TYI chats to the phenomenal Caroline Pule, about her thoughts on youth leadership and aspirations, as well as a recent conference she has attended.
Pule is a doctoral student in the department of molecular biology and human genetics at Stellenbosch University and an Ambassador for South African National Tuberculosis (SANTA).
1. What was the conference about?
The conference was about leadership development for women in Health and Sciences fields.
Blessed stay and time spend at Indaba Hotel,and the conference!! Now All work done and back home 🤓✈️ Cape Town, here I come! Thanking God!!l pic.twitter.com/YgrC69XWep
— Caroline Pule (@CarolinePule) June 16, 2017
2. Where did it take place?
It was held at the Indaba Hotel (13-14th June 2017), Fourways, Johannesburg.
3. How can aspiring young women who are in the same field get involved?
They can be involved through attendance, as the conference happens annually.
— Caroline Pule (@CarolinePule) June 14, 2017
4. Any words of encouragement for aspiring young women who want to enter into the Health & Science fields but face stereotypes and a glass ceiling?
Firstly, very important!
Its self-esteem and believing you’ve got what it takes to reach your goals. That everything is possible through hard work, determination and the grace of God.

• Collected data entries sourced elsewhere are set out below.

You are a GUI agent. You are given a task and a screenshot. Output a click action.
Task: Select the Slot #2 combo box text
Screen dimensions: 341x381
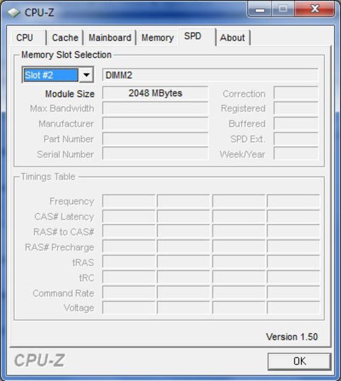(x=51, y=75)
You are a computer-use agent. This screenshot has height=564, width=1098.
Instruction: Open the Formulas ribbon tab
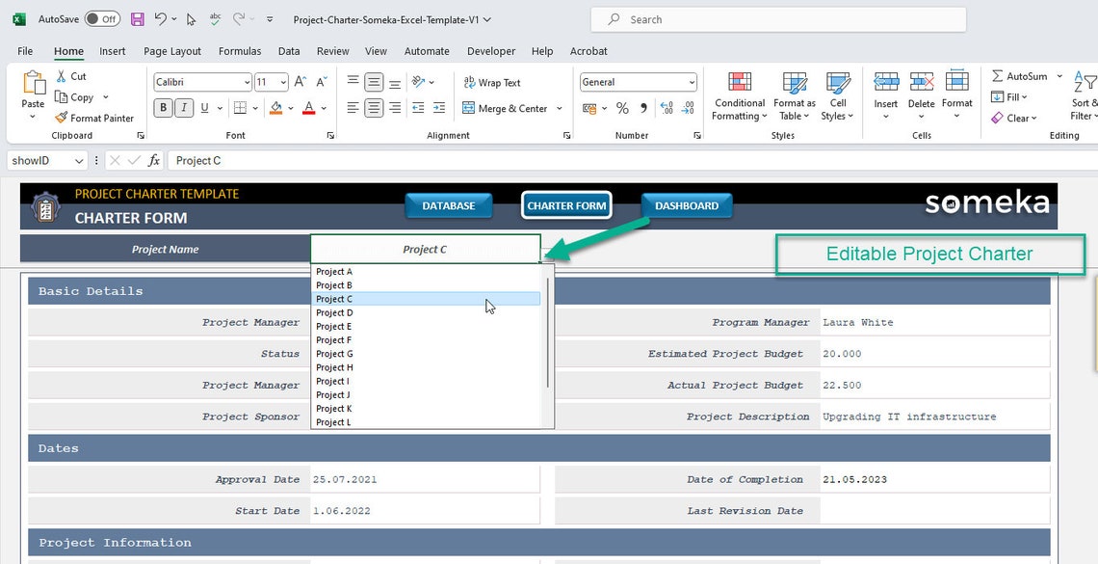tap(239, 51)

Moreover, life is about choices. It doesn’t matter what family you come from, whether rich or poor; that doesn’t limit you as a young woman to pursue your career dreams.
To be that Doctor, Engineer, Scientist or Mathematician you want to be. All you need to do is stay focused, be willing to excel in all you do and use every opportunity that comes your way to succeed.

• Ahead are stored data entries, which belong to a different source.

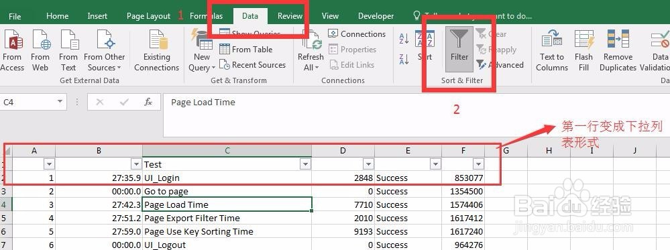
Task: Open the Developer ribbon tab
Action: (x=376, y=16)
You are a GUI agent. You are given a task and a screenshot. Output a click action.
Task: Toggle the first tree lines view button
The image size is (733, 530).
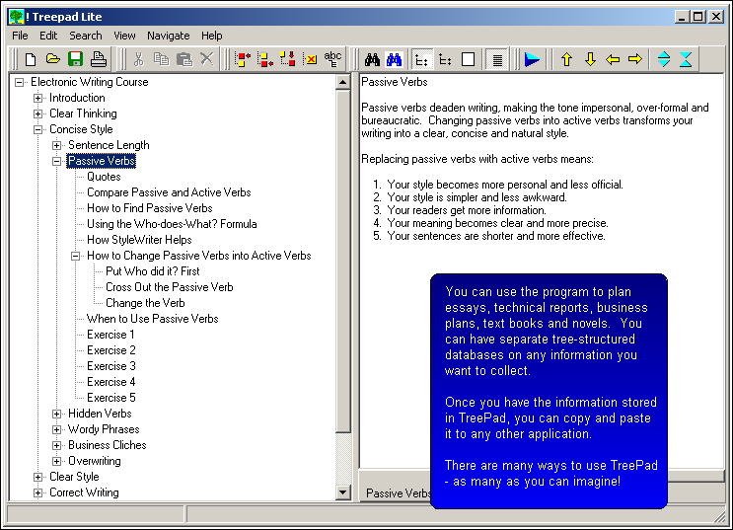tap(421, 59)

5. Tell us more about yourself?
I’m a Doctoral student in the department of molecular biology and human genetics, Stellenbosch University and an Ambassador South African National Tuberculosis (SANTA).

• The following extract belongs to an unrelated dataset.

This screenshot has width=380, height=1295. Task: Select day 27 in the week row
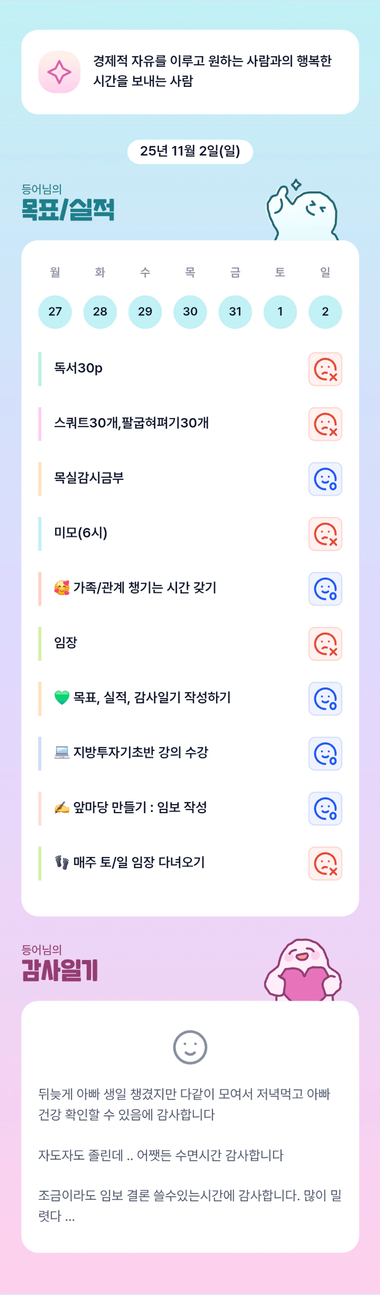[55, 312]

My PhD project focuses on Tuberculosis (TB research). I’m aware of the challenges faced by public health with the TB epidemic in South Africa and my research may lead to the development of novel drug targets to combat the spread of drug resistant TB.
6. What are some of the challenges you face and how do you deal with them?
My challenge is patience. Accepting that not all experiments are successful at the first try, or second or third attempt.
Nevertheless, due to the fact that I love my work as a medical scientist, I have learnt to accept that this is the nature of “science”.